Non, le “ils” renvoie au public rap, constitué de tous ces auditeurs habitués à ce que le discours de leur musique ne fasse que les conforter dans leurs opinions. Ces mêmes auditeurs appréciant les albums contenant 13 pistes prônant la violence et l'irresponsabilité sous toutes ses formes, et 2 pauvres pistes incitant à aller voter aux présidentielles, et à ne pas se tirer dessus “entre frères”. Le discours est contradictoire d'un morceau à l'autre, et les rares morceaux pseudo-revendicatifs ne servent qu'à se donner bonne conscience.
Les MC's font la queue pour combattre les mêmes moulins à vent, tout heureux de s'auto caricaturer, pour le plus grand plaisir des auditeurs, et de ceux qu'ils prétendent combattre.



Mais à quoi peut-on reconnaître le véritable rap engagé ?
Principalement à la présence d'une argumentation solide derrière toute affirmation. Ainsi, on évitera les phrases simplistes et gratuites telles que “Fuck l'Etat”, et au lieu de cela on expliquera méthodiquement à l'auditeur quelles sont les raisons concrètes pour lesquelles il doit “fucker l'Etat”.

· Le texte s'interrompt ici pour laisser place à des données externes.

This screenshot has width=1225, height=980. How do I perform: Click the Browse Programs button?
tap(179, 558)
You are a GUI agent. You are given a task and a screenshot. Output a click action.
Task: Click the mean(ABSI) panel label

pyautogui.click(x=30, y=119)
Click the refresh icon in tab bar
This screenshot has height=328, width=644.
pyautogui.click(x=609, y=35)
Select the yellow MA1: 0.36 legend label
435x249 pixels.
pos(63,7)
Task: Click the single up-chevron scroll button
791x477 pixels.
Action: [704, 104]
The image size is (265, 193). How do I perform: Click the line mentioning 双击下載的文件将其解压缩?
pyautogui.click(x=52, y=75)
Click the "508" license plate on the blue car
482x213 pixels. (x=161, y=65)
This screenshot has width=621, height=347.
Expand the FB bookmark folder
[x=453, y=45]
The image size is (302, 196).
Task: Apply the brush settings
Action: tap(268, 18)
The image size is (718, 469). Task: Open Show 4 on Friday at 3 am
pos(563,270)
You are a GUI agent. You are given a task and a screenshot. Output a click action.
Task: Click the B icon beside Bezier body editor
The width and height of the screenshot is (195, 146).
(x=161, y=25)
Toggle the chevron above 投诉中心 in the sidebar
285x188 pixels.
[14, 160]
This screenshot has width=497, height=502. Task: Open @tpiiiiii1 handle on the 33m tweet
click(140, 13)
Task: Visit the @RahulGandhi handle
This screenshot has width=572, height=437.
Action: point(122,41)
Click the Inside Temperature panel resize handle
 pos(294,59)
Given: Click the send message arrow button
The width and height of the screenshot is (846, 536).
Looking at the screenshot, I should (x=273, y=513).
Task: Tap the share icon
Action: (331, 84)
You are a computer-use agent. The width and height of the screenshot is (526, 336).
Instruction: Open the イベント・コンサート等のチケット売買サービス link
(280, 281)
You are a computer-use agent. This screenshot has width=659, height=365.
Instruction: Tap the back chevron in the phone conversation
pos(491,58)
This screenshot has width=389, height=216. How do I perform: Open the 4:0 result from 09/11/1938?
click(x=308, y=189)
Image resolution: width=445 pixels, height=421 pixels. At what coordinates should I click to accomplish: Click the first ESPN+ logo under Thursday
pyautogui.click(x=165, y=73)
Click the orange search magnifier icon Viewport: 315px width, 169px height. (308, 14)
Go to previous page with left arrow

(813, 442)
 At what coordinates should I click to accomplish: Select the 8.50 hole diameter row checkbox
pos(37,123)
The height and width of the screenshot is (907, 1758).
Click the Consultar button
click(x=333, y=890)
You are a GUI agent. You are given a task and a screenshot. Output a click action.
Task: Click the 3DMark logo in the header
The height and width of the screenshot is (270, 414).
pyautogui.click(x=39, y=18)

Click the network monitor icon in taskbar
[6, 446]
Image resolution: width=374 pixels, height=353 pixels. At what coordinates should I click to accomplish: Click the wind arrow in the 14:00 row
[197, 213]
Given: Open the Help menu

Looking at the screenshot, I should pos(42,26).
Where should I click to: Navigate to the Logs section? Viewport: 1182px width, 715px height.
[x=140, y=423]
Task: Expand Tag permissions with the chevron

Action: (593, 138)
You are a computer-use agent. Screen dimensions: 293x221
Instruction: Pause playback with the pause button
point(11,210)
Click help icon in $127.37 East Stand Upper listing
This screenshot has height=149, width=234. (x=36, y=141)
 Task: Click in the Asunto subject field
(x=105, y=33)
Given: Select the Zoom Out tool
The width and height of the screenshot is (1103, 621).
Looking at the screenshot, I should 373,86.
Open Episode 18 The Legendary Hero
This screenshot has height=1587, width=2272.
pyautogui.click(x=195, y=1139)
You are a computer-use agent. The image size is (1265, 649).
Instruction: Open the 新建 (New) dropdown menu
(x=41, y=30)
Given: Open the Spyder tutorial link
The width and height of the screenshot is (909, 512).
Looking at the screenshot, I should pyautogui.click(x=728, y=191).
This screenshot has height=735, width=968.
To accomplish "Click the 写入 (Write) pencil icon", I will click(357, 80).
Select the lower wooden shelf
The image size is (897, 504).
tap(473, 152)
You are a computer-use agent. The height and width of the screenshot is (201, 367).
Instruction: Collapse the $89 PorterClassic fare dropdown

Le rappeur conscient n'hésitera pas non plus à aller à contre-courant de l'opinion de ses auditeurs. Par exemple, Kery James (et oui, toujours lui!) est l'un des seuls à oser parler d'une manière objective des ravages que peut causer la consommation de shit*(particulièrement dans les quartiers défavorisés, car c'est là qu'elle est la plus néfaste), alors que la plupart des autres artistes se cantonnent à une évocation des drogues plus dures, pourtant beaucoup moins répandues en France, de peur d'heurter un public en grande partie consommateur (occasionnel ou régulier) de drogues douces.

Ainsi, on peut conclure en faisant remarquer que l'engagement dans le rap a pour objectif une prise de conscience de la part de l'auditeur, et ne devrait donc pas constituer un discours consensuel et prévisible.


*On retiendra l'excellent “Nuage de Fumée”, sur l'album “Le combat continue”, d'Ideal J, 1998.